Lombardia: protagonisti compenti e autorevoli. “Per le Chiese di Lombardia – afferma il delegato regionale, don Davide Milani – il convegno nazionale è un’opportunità. Come comunicatori della Chiesa e per la Chiesa sentiamo l’esigenza di conoscere e interpretare i cambiamenti che – alla vita quotidiana – stanno apportando le tecnologie digitali applicate al mondo della comunicazione e dell’informazione”. Don Milani sottolinea la necessità di “un punto d’osservazione più ampio di quello di cui possiamo disporre nella nostra Regione, abbiamo necessità di condividere analisi e strategie”. Secondo il sacerdote, “nell’ambito della comunicazione – e più in generale nella Chiesa – è errato e sterile l’atteggiamento di chi si muove in autonomia locale, a partire da dati parziali, pensando di bastare a se stesso, al proprio piccolo territorio.
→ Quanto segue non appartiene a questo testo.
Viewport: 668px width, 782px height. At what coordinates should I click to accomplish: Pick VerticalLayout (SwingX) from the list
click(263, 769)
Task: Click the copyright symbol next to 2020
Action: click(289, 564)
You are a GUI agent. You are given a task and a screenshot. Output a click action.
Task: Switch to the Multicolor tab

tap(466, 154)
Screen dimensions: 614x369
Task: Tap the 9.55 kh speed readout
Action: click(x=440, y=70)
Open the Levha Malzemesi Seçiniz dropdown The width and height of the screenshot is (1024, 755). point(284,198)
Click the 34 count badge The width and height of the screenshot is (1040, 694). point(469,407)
La comunicazione è fenomeno globale, anche quando si realizza nel locale, e la Chiesa è cattolica, universale, per definizione”. All’incontro nazionale, conclude don Milani, “come diocesi di Milano e Chiesa di Lombardia”, “possiamo portare l’entusiasmo dei nostri operatori della cultura e della comunicazione che nelle parrocchie, negli uffici e nei mass media diocesani chiedono di essere protagonisti compenti e autorevoli a servizio della Chiesa e a beneficio di ogni uomo, credente o meno”.
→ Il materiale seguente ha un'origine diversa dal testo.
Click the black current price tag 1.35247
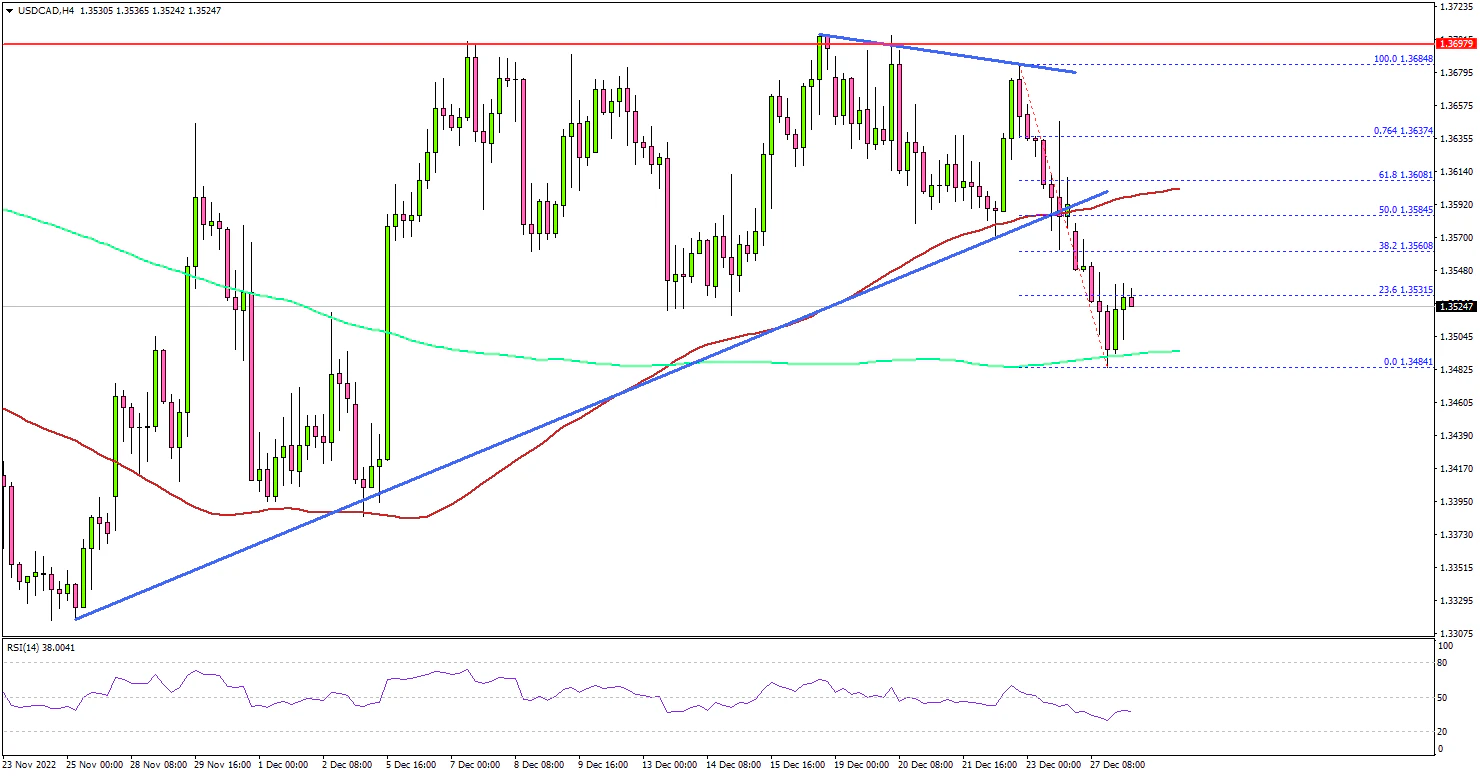 (1455, 307)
Sardegna: “uno stimolo per il confronto e il dialogo”. In Sardegna, fa sapere mons. Antonio Tagliaferri, incaricato regionale, è già iniziata la preparazione al convegno nazionale. “Ne sono responsabili in primis i direttori degli Uffici diocesani che recentemente hanno avuto la visita di mons. Domenico Pompili, direttore dell’Ufficio nazionale per le comunicazioni sociali della Cei”. Nello specifico, nota mons. Tagliaferri, ci sono “alcune priorità, derivanti dall’insularità della Sardegna, che hanno sempre caratterizzato il lavoro intorno ai mezzi di comunicazione sociale”. Anzitutto, “è viva più che mai l’esigenza di ‘collegarsi’ con il Continente, attraverso i mass media, per superare l’insularità e sentirsi in comunione con il resto del Paese”. Non va poi dimenticato “il bisogno di dotarsi di strumenti idonei di comunicazione – settimanali diocesani, radio locali, siti Internet – per esprimere meglio la ricchezza della Chiesa isolana; per trasmettere alle nuove generazioni i valori della tradizione culturale e religiosa”. E ancora “per raccogliere la sfida dei nuovi mezzi di comunicazione”. In particolare, riflette mons. Tagliaferri, “il rapido diffondersi del mondo digitale nelle comunità cristiane dell’Isola può essere ‘uno stimolo per il confronto e il dialogo’, come auspica Benedetto XVI nel messaggio per la 44ª Giornata mondiale delle comunicazioni sociali”. Con “queste premesse”, assicura l’incaricato regionale, “è chiaro che la Chiesa sarda sarà presente e attiva al convegno di aprile”.

Abruzzo-Molise: il 10 febbraio un incontro regionale. Nella Regione ecclesiastica Abruzzo-Molise, dice don Stellerino D’Anniballe, “fervono i preparativi per il convegno nazionale” che “rappresenta un’occasione per approfondire le nuove sfide che la Chiesa cattolica italiana ha raccolto e coniugato in una serie di iniziative volte allo sviluppo e al rinnovamento dei mezzi, degli strumenti e dei linguaggi del mondo della comunicazione sociale”. Al riguardo, l’incaricato regionale ricorda che il Papa ha dedicato la 44ª Giornata mondiale delle comunicazioni sociali (16 maggio 2010) al tema: “Il sacerdote e la pastorale nel mondo digitale: i nuovi media al servizio della Parola”. Quindi, prosegue don D’Anniballe, “il Papa parla la lingua di internet, la Chiesa italiana parla la lingua di internet, il mondo parla la lingua di internet. Alla luce di ciò, anche noi dobbiamo imparare a parlare la stessa lingua entrando in questo sistema comune al di fuori del quale oggi è impossibile ogni forma di comunicazione”. E il “cammino d’avvicinamento” all’evento di aprile, che “sempre più sta coinvolgendo direttamente le comunità locali”, sarà teso proprio ad “entrare nel cuore di tale problema”. Per questo, il 10 febbraio, nella sede della curia de L’Aquila a Campo di Pile, mons. Pompili incontrerà, assieme al vescovo delegato, mons. Angelo Spina, tutti i responsabili di Abruzzo e Molise degli uffici diocesani del settore. L’appuntamento, conclude don D’Anniballe, sarà anche l’occasione per presentare il nuovo progetto delle diocesi molisane, il settimanale “Molisinsieme”.